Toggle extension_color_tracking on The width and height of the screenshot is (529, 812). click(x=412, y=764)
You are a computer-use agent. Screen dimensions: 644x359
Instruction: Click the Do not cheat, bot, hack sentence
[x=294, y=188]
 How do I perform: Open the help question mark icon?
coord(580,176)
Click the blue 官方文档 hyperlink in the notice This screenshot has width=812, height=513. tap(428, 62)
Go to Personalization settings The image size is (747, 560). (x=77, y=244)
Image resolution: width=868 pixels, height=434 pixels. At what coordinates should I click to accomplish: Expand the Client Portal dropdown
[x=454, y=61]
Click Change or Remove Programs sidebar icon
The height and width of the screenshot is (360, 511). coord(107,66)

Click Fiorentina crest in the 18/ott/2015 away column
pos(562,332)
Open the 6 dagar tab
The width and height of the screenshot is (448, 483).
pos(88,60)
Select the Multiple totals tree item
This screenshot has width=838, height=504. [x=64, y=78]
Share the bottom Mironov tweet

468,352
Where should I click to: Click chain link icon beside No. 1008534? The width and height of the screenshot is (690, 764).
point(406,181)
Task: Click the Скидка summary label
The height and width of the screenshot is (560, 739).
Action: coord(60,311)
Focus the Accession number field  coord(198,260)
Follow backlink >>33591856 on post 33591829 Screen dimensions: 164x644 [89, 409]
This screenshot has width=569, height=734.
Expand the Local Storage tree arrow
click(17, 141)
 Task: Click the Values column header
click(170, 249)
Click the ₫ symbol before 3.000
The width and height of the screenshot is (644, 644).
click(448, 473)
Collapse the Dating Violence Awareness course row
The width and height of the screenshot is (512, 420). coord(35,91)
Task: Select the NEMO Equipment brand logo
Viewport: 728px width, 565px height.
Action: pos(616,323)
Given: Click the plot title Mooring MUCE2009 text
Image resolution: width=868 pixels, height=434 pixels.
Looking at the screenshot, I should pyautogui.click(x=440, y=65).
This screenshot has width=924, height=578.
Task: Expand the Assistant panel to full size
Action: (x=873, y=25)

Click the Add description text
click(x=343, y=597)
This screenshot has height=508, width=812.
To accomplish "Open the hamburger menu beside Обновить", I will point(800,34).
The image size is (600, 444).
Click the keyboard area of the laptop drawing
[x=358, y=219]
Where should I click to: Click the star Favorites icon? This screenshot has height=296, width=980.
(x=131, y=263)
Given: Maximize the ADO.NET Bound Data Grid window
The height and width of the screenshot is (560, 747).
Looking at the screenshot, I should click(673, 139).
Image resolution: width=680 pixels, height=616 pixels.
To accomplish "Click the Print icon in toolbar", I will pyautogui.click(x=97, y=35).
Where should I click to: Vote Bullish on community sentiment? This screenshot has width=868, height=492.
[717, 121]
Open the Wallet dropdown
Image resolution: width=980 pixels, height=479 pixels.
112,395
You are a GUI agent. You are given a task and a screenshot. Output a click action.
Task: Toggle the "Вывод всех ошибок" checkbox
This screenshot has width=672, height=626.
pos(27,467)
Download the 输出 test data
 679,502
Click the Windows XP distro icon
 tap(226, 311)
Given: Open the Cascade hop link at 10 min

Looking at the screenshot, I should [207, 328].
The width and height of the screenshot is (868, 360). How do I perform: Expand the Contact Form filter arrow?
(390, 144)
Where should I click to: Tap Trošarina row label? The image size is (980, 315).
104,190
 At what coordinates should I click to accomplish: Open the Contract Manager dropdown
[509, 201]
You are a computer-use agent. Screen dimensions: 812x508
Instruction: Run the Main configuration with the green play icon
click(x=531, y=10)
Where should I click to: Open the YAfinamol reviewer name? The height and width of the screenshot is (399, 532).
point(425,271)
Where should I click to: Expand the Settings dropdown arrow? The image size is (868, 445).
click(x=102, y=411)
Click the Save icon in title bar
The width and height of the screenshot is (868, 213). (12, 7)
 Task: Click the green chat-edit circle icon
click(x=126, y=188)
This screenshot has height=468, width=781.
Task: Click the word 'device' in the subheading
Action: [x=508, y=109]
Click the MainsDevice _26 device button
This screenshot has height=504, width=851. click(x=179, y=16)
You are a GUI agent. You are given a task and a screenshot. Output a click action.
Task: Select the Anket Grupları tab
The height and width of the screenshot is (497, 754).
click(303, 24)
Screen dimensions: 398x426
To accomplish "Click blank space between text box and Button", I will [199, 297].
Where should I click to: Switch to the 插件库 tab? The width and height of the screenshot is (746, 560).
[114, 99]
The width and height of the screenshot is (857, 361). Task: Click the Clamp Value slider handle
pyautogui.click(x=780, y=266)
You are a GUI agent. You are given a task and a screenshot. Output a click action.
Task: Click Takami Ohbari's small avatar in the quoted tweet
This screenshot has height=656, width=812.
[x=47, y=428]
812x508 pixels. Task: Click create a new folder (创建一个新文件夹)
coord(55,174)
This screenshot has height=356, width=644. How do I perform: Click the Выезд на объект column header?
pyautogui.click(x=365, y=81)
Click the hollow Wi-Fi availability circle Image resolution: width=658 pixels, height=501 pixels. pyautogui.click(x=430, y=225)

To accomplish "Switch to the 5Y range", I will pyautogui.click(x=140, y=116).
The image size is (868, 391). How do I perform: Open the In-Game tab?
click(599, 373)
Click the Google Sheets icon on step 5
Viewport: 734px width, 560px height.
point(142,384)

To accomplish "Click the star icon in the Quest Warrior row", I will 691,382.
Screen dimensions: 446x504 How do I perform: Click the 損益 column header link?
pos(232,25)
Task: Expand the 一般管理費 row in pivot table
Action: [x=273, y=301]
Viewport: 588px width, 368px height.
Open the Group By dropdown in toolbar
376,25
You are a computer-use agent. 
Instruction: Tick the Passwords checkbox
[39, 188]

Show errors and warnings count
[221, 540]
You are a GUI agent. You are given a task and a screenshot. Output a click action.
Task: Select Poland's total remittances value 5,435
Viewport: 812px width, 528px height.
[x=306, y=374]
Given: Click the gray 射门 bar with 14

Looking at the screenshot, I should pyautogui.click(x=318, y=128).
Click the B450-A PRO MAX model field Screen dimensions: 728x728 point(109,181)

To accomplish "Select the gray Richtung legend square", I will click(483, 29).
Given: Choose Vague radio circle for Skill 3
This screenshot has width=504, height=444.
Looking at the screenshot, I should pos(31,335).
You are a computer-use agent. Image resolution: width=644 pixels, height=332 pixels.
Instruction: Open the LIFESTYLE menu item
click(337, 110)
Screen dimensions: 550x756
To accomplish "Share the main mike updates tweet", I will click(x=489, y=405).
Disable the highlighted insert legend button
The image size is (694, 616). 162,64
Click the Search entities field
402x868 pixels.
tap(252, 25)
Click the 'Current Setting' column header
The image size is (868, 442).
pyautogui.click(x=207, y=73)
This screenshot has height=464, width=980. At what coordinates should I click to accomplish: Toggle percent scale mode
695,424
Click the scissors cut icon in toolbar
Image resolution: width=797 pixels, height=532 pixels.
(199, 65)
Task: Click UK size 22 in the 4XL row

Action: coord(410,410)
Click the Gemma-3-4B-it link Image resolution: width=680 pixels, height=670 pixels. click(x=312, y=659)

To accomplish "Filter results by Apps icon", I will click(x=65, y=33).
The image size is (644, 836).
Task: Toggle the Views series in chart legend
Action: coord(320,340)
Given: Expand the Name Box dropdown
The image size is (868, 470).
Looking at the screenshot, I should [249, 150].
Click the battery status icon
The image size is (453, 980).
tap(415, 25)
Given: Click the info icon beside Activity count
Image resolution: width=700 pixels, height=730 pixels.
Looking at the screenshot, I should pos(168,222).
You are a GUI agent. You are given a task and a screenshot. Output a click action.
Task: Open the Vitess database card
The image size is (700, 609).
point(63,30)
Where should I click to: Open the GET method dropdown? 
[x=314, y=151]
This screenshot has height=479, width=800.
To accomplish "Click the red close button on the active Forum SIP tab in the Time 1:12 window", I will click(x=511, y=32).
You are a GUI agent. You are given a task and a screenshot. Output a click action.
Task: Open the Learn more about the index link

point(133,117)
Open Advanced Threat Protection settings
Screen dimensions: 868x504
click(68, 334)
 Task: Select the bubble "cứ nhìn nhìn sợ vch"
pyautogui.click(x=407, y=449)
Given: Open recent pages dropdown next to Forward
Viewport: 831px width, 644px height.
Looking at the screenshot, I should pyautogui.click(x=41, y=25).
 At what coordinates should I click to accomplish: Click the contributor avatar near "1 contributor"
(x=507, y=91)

**Your task**
Please give back exactly the lines of the listing above that run from the one containing "This screenshot has height=508, width=812." through the one containing "Given: Maximize the", and only those.

**Output of the exercise**
This screenshot has height=508, width=812.
To accomplish "Open the hamburger menu beside Обновить", I will point(800,34).
The image size is (600, 444).
Click the keyboard area of the laptop drawing
[x=358, y=219]
Where should I click to: Click the star Favorites icon? This screenshot has height=296, width=980.
(x=131, y=263)
Given: Maximize the ADO.NET Bound Data Grid window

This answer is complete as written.